E allo sciopero ci stanno pensando seriamente, perché l’ultimo stipendio che hanno percepito è quello di dicembre. Sono i soci lavoratori della cooperativa Azzurra di Pietro Supino, che gestisce per conto della Asl il servizio Adi. Ma la Asl ha bloccato i pagamenti e la cooperativa è in ginocchio: «Nonostante i tre decreti ingiuntivi», dice Supino, «la Asl continua a non pagarci. Vantiamo un credito che ammonta a 5 milioni di euro con fatture risalenti addirittura al 2011». A complicare la situazione ci si è messa anche la Direzione territoriale del lavoro che, giudicando il contratto applicato ai lavoratori non corretto (trattandosi di contratto Unci, anziché di quello Cgil, Cisl e Uil) ha detto ai dipendenti che avevano diritto ad avere soldi in più, salvo poi tornare indietro per sospendere il giudizio, visto che sulla questione pendeva il ricorso della cooperativa. In molti, però, sono andati avanti con decreti ingiuntivi che hanno bloccato sia la Asl e sia le banche. A giugno scorso il giudice dell’esecuzione Fabio Papa, accogliendo la richiesta dell’avvocato Vittorio Supino, fratello del responsabile della cooperativa, ha sospeso l’efficacia dei pignoramenti, anche se ormai il danno era fatto.

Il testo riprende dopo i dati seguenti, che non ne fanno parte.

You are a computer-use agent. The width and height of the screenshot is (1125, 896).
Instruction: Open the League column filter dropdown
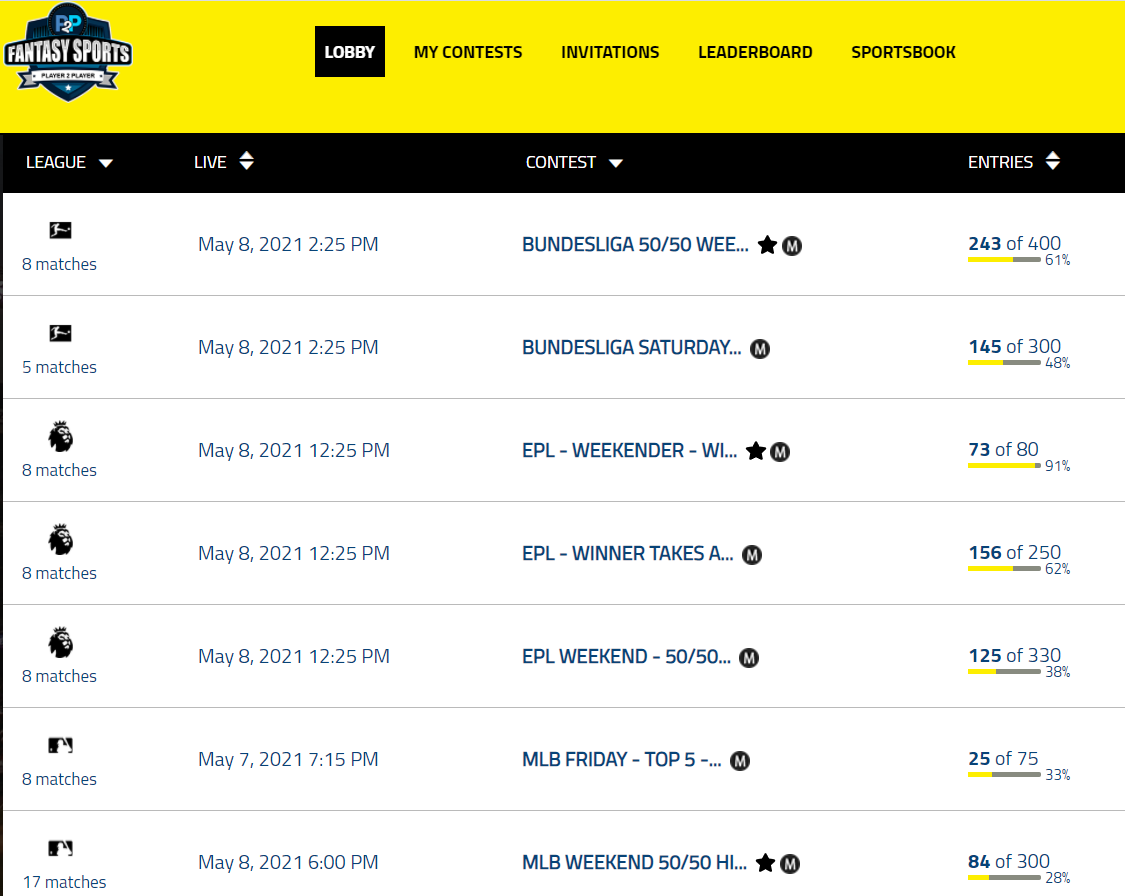click(106, 163)
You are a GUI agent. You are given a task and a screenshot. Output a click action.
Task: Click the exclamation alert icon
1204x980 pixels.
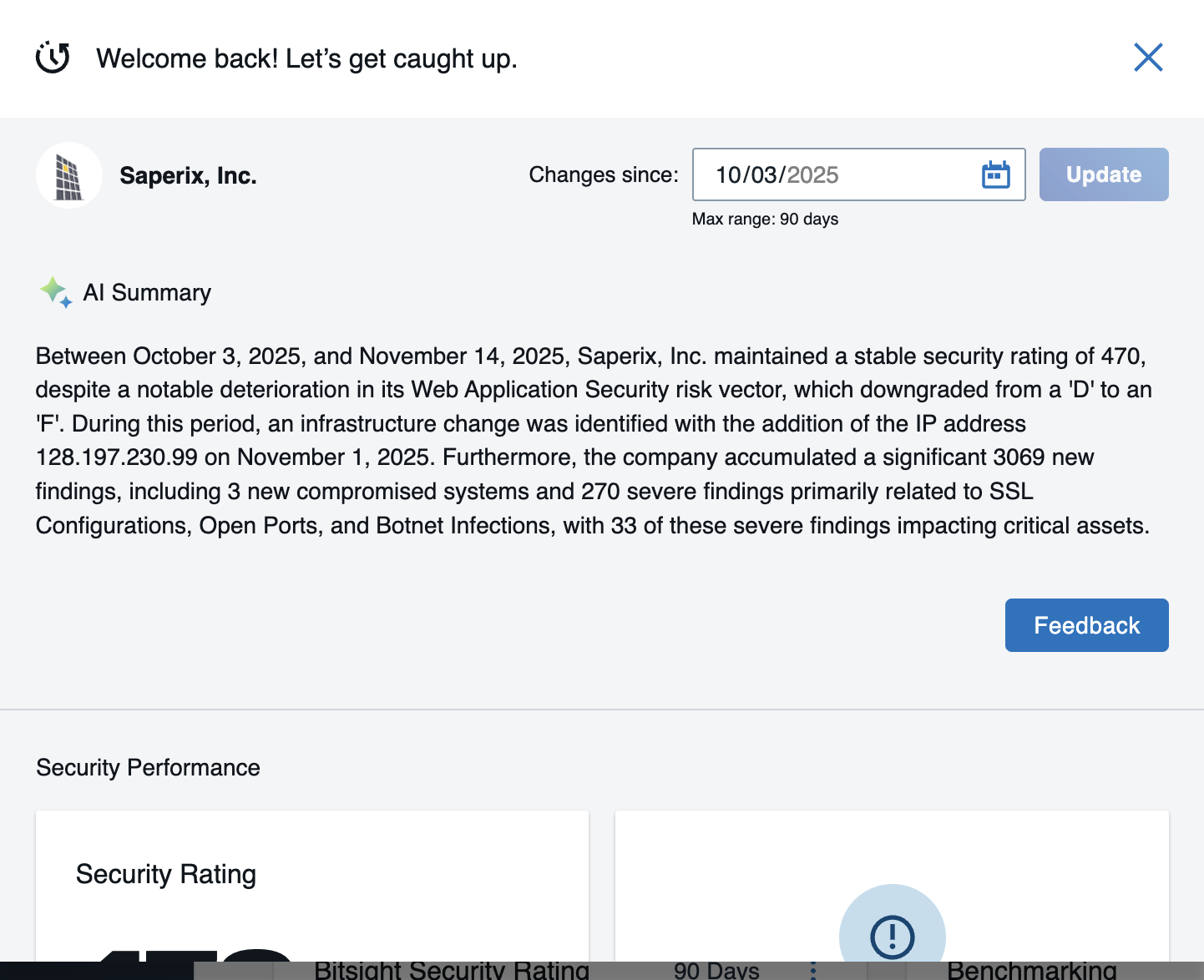coord(892,935)
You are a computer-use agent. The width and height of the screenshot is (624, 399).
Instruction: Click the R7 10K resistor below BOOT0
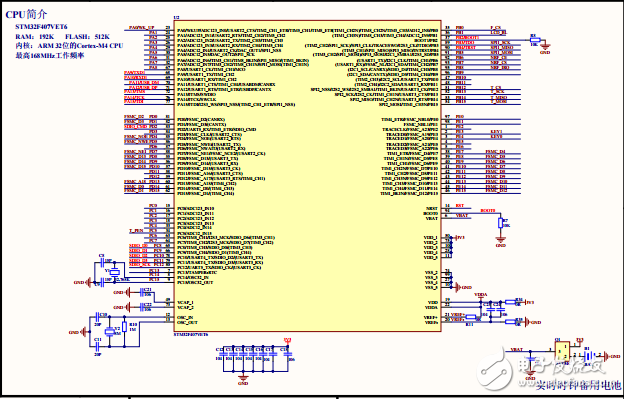point(501,223)
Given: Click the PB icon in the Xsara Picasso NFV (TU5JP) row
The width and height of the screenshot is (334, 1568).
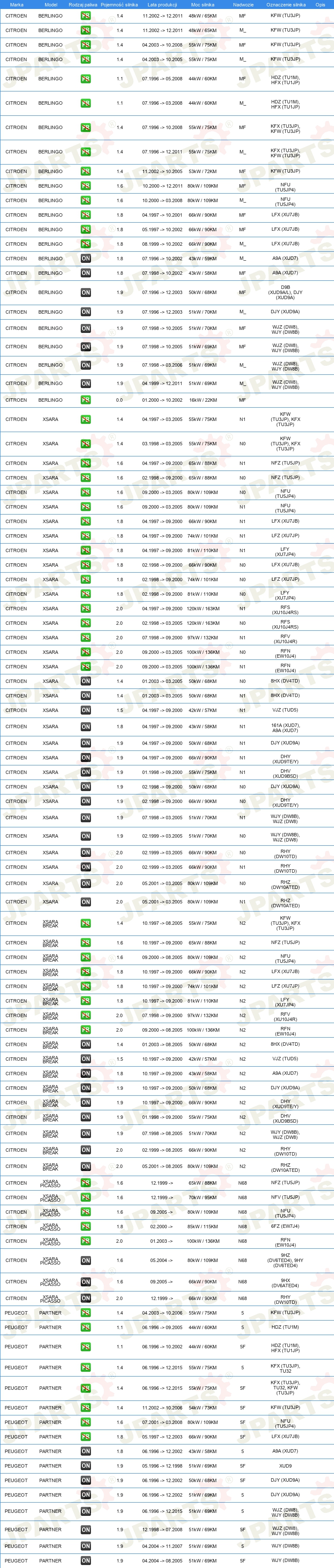Looking at the screenshot, I should point(86,1197).
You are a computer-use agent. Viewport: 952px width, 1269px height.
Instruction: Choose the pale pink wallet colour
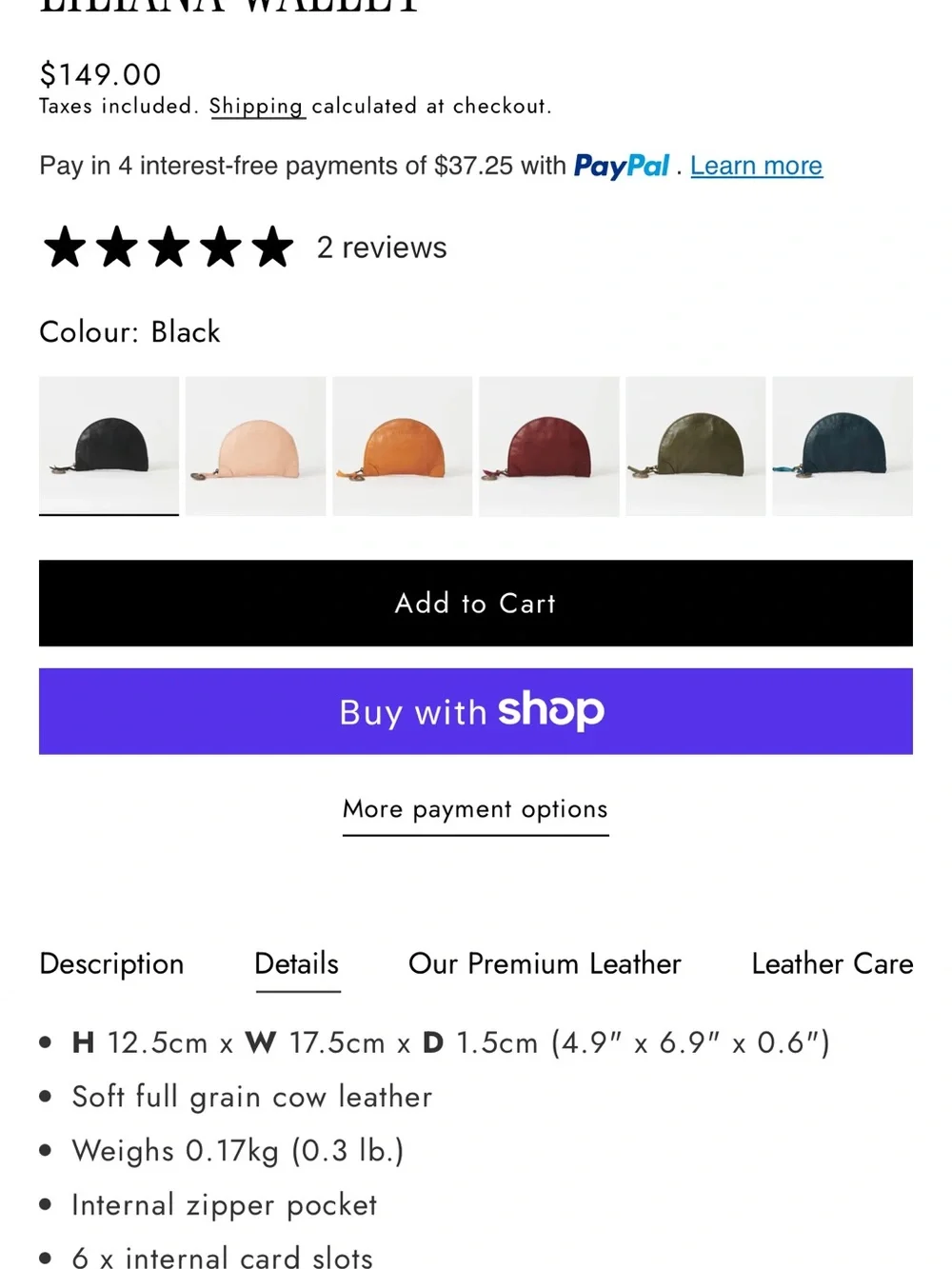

Ieri una sessantina di lavoratori hanno animato l’assemblea del personale alla presenza di Supino, del consulente del lavoro Roberto Petrella, del consulente della cooperativa Maurizio Di Franco e del segretario regionale della Fials Confsal Gabriele Pasquale. È stato quest’ultimo a chiedere e ottenere l’incontro con il prefetto Antonio Corona previsto per oggi. All’incontro il prefetto ha invitato anche i rappresentanti di Asl e Regione che finora, accusa Supino facendo direttamente i nomi del manager Asl Pasquale Flacco e dell’assessore regionale alla sanità Silvio Paolucci, «sono stati assolutamente latitanti». Chi invece si è interessato della questione è stato il consigliere regionale teatino Mauro Febbo che ha convocato sulla questione la commissione regionale di vigilanza che presiede, chiedendo alla Asl di pagare almeno una quota dei 5 milioni chiesti dalla cooperativa Azzurra. I lavoratori hanno chiuso l’assemblea proclamando lo stato di agitazione. Al termine dell’incontro col prefetto decideranno se convocare o meno uno sciopero che comporterebbe non pochi disagi per quanti usufruiscono del servizio di assistenza domiciliare integrata.